* _INPUT RECORDS_
——————
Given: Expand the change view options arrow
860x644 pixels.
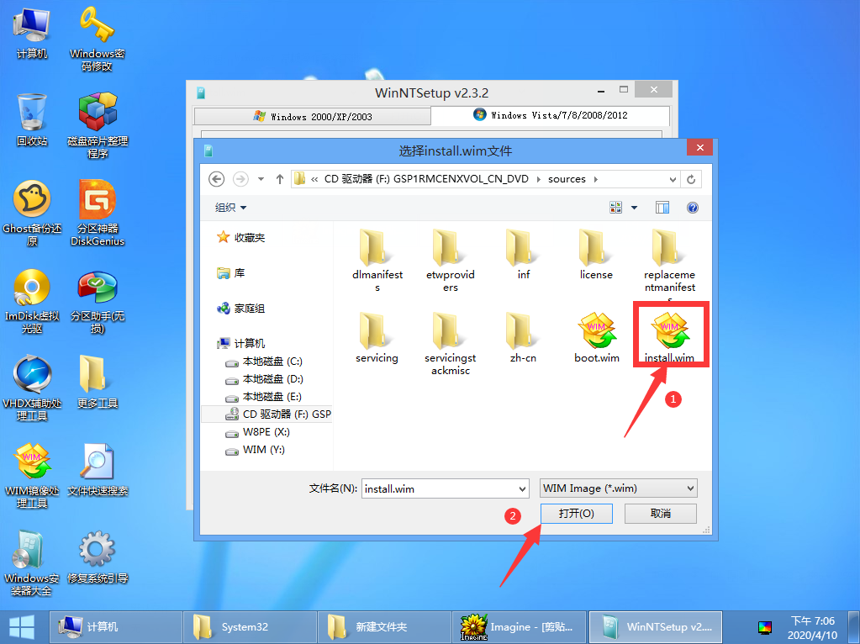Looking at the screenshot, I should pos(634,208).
——————
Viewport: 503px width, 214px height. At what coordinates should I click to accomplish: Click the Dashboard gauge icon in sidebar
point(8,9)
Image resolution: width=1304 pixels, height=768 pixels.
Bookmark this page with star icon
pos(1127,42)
——————
* _TASK_
Write out the lines from the one containing "Given: Expand the change view options arrow" up to and including the one containing "Looking at the", without the pictures.

* _OUTPUT BELOW_
Given: Expand the change view options arrow
860x644 pixels.
Looking at the screenshot, I should pos(634,208).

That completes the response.